Dataset records section start

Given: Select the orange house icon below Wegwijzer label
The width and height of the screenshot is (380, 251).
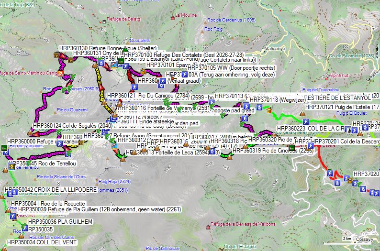Looking at the screenshot, I should (x=269, y=110).
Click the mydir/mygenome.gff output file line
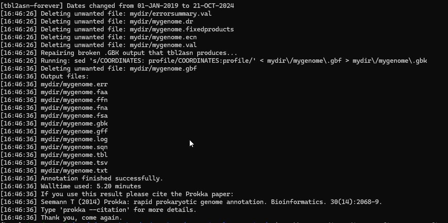 (x=74, y=131)
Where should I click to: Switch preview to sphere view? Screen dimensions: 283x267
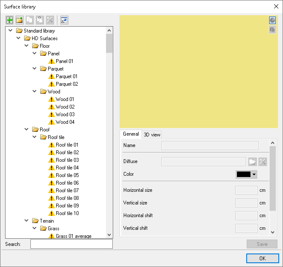pos(272,20)
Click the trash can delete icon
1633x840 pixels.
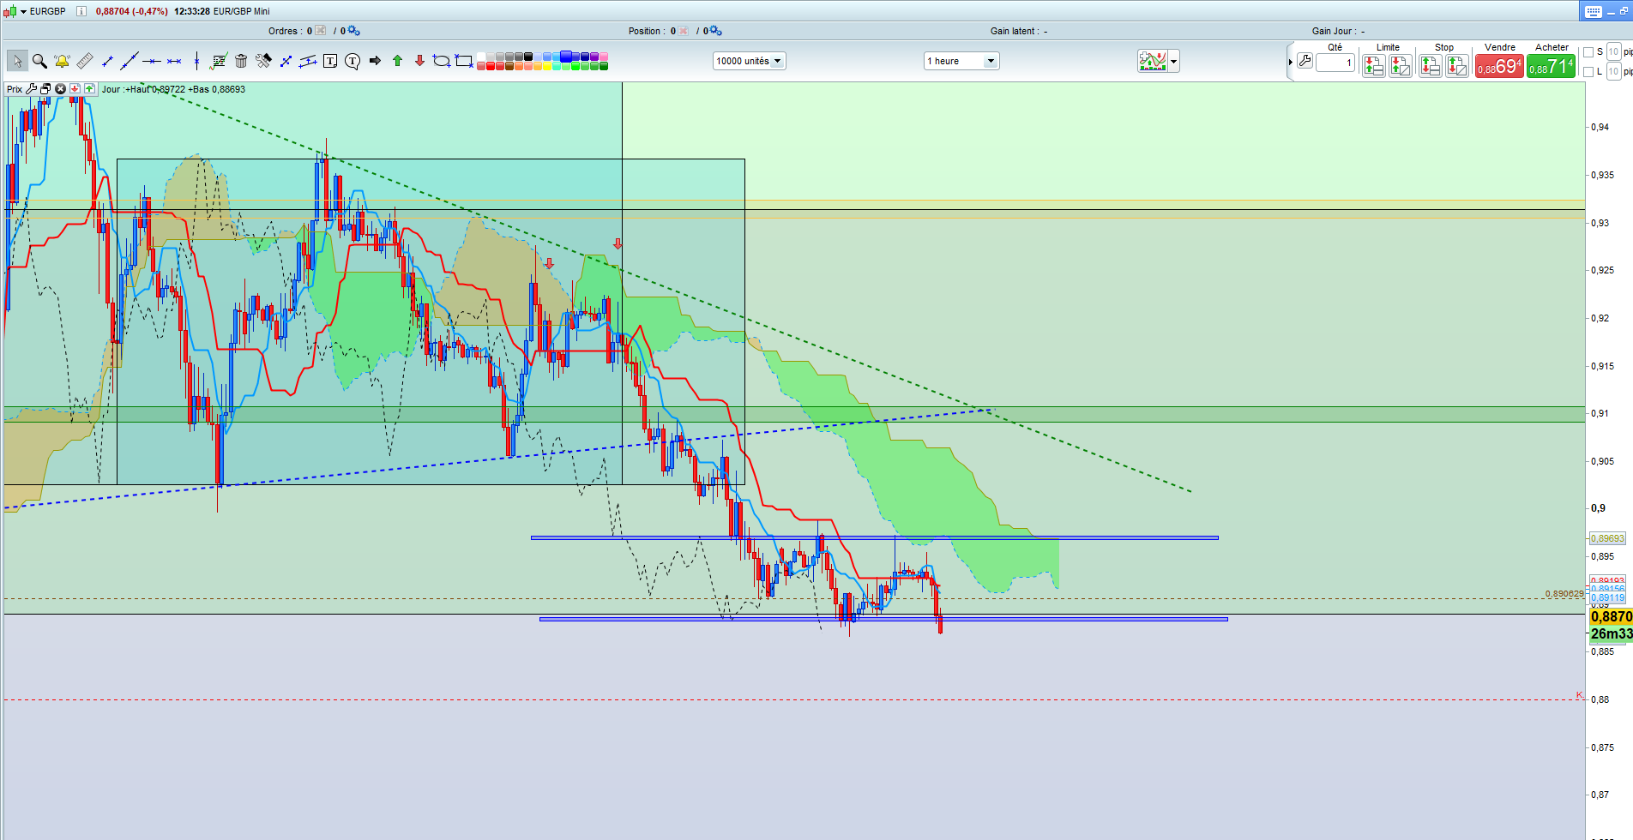coord(241,61)
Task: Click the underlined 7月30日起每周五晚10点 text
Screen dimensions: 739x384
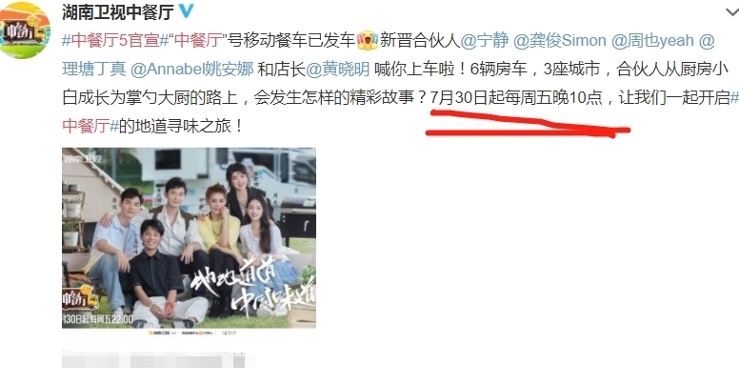Action: point(516,97)
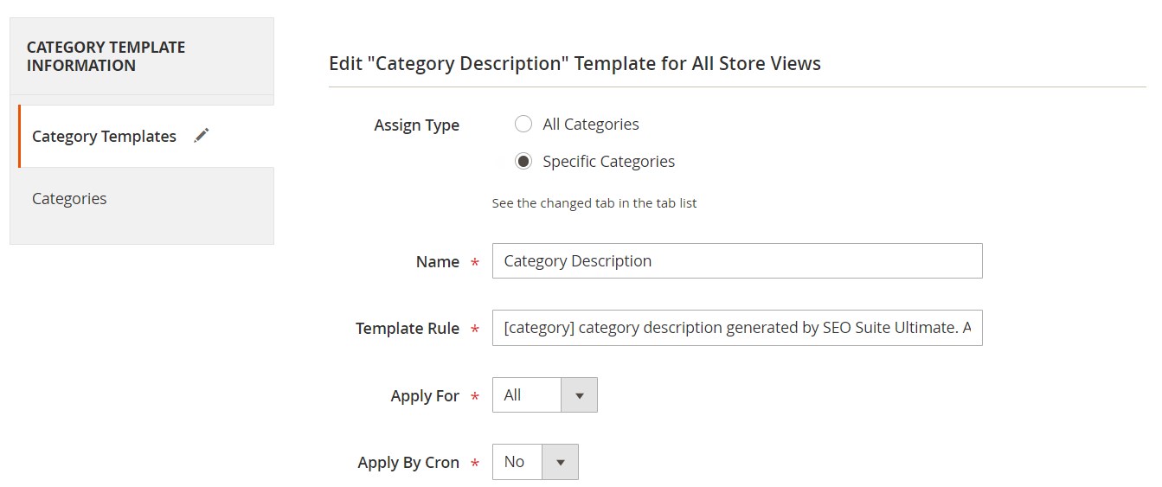Select the All Categories radio button
The width and height of the screenshot is (1162, 487).
click(x=523, y=125)
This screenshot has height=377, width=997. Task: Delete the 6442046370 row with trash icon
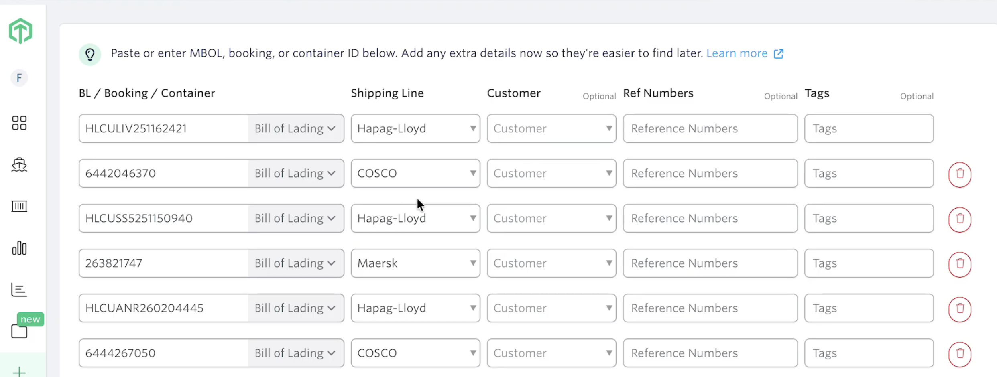tap(960, 174)
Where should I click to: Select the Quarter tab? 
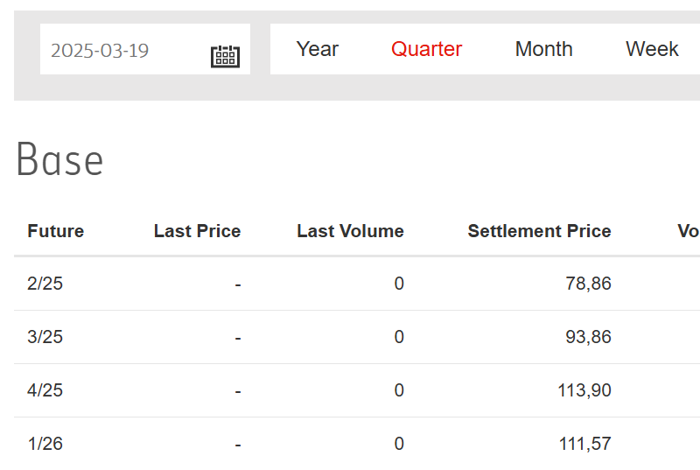point(426,49)
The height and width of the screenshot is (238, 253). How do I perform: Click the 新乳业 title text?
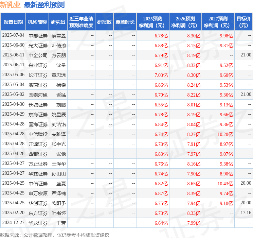tap(10, 5)
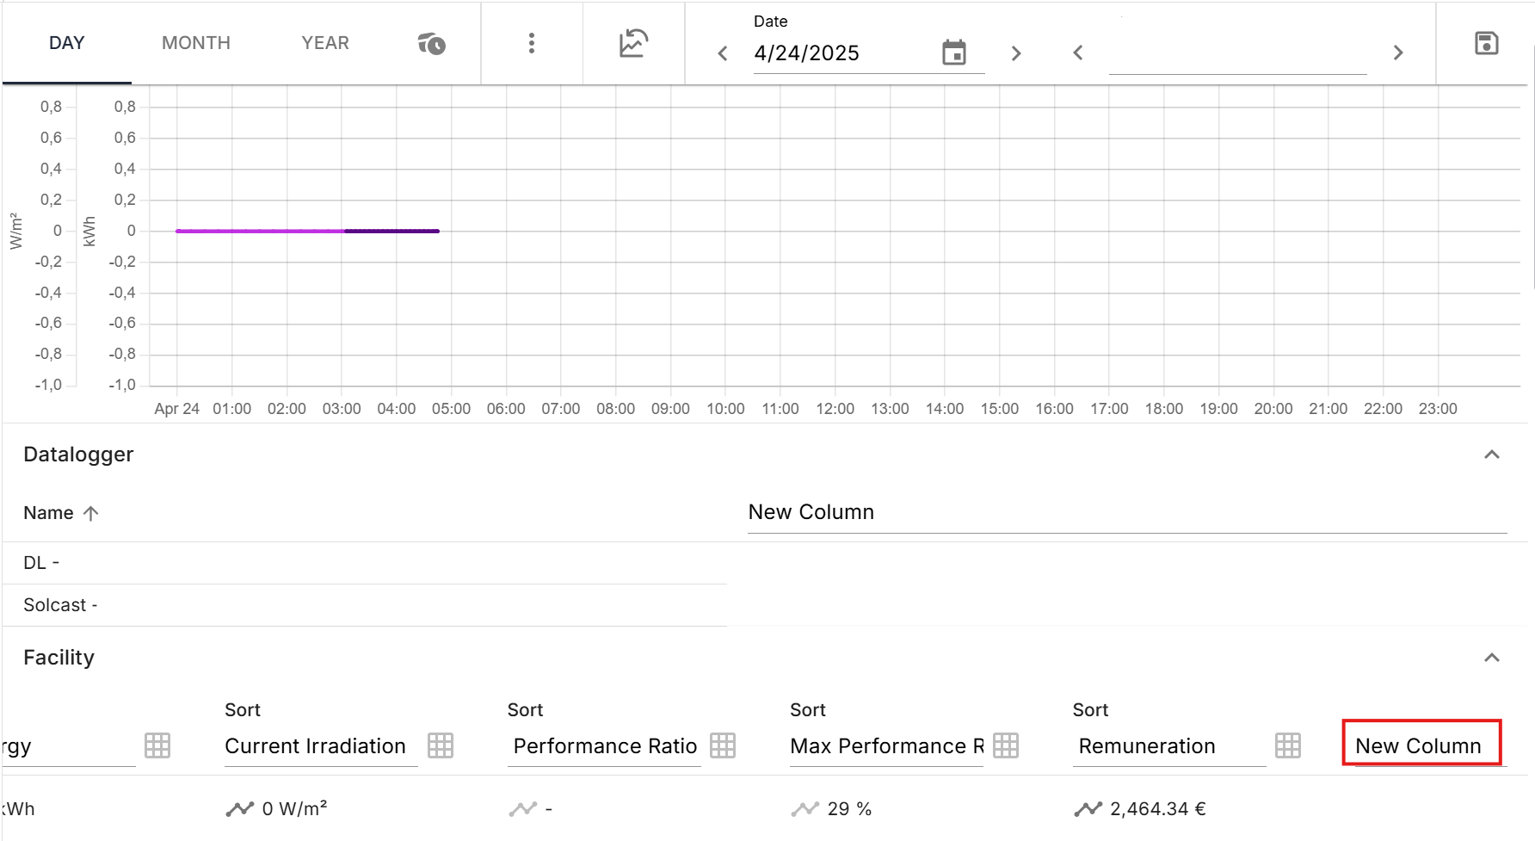Image resolution: width=1535 pixels, height=841 pixels.
Task: Go to the next date
Action: pos(1016,53)
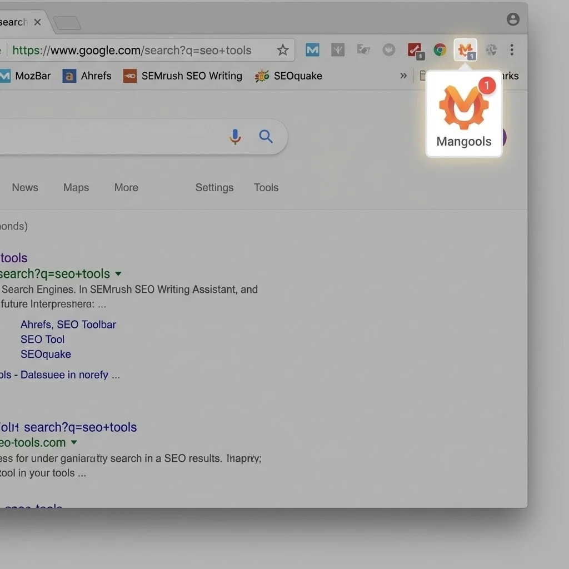Open the red extension showing badge 8
The width and height of the screenshot is (569, 569).
(x=415, y=50)
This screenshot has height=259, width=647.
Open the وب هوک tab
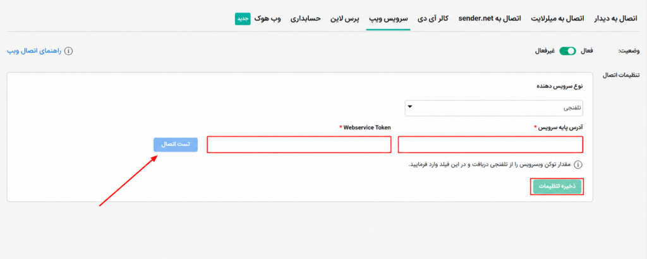(267, 19)
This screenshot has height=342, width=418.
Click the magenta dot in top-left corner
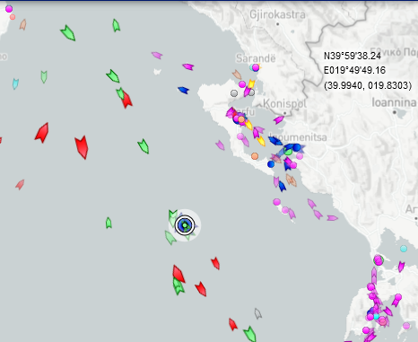[9, 9]
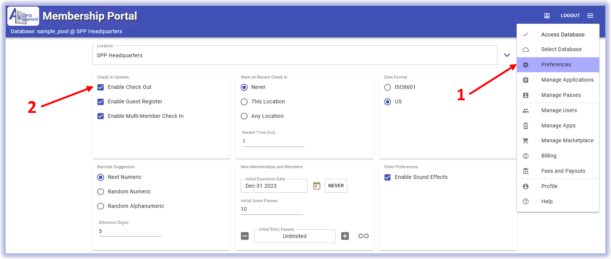This screenshot has height=259, width=611.
Task: Open Preferences from the menu
Action: tap(556, 65)
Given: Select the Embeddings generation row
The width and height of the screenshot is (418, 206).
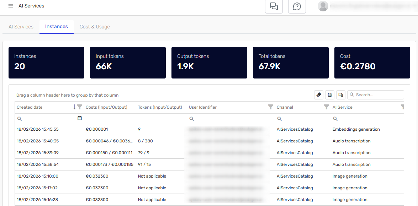Looking at the screenshot, I should pos(356,129).
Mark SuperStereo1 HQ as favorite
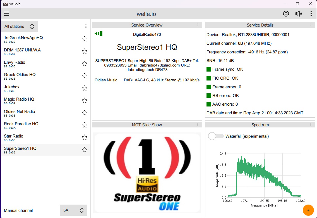Image resolution: width=317 pixels, height=218 pixels. [85, 150]
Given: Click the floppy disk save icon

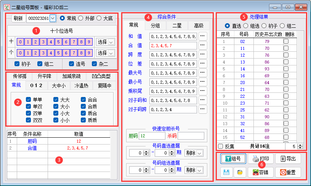Looking at the screenshot, I should [226, 172].
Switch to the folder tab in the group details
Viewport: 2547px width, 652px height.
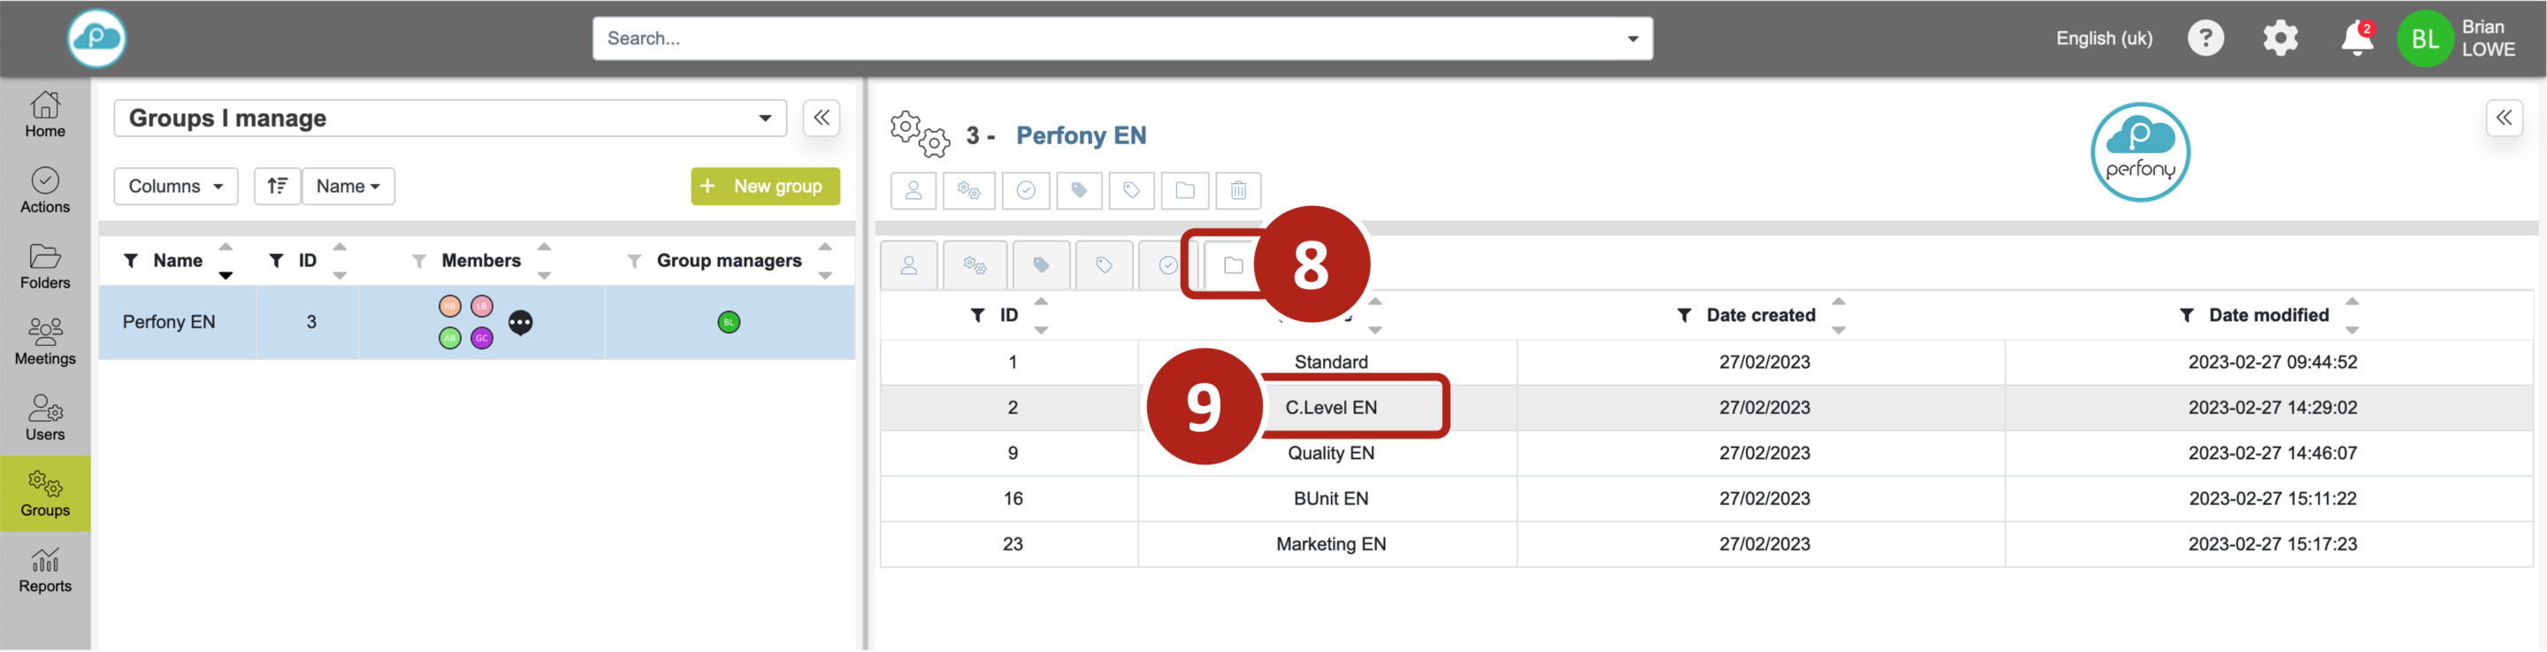point(1232,265)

Dataset records section end

Work order: Set the entries down again exactly. Do not include the images.

Response for this exercise:
Given: Select the orange house icon below Wegwijzer label
The width and height of the screenshot is (380, 251).
Looking at the screenshot, I should (x=269, y=110).
Click the mydir/mygenome.gff output file line
 (x=74, y=131)
Where should I click to: Switch preview to sphere view? Screen dimensions: 283x267
pos(272,20)
Click the trash can delete icon
1633x840 pixels.
coord(241,61)
Task: Click the underlined 7月30日起每周五晚10点 text
Screen dimensions: 739x384
Action: point(516,97)
Select the All Categories radio button
The width and height of the screenshot is (1162, 487).
click(x=523, y=125)
This screenshot has height=377, width=997. Task: Delete the 6442046370 row with trash icon
tap(960, 174)
Where should I click to: Select the Quarter tab? 
point(426,49)
The height and width of the screenshot is (238, 253). How do I perform: Click the 新乳业 title text?
tap(10, 5)
Image resolution: width=1535 pixels, height=841 pixels.
Task: Go to the next date
Action: pos(1016,53)
Open the red extension showing badge 8
The width and height of the screenshot is (569, 569).
(x=415, y=50)
This screenshot has height=259, width=647.
Open the وب هوک tab
(267, 19)
This screenshot has height=342, width=418.
Click the magenta dot in top-left corner
[9, 9]
This screenshot has height=259, width=611.
Task: Open Preferences from the menu
Action: tap(556, 65)
Given: Select the Embeddings generation row
The width and height of the screenshot is (418, 206).
Looking at the screenshot, I should pos(356,129).
Mark SuperStereo1 HQ as favorite
Image resolution: width=317 pixels, height=218 pixels. [85, 150]
Given: Click the floppy disk save icon

Looking at the screenshot, I should [226, 172].
Switch to the folder tab in the group details
Viewport: 2547px width, 652px height.
point(1232,265)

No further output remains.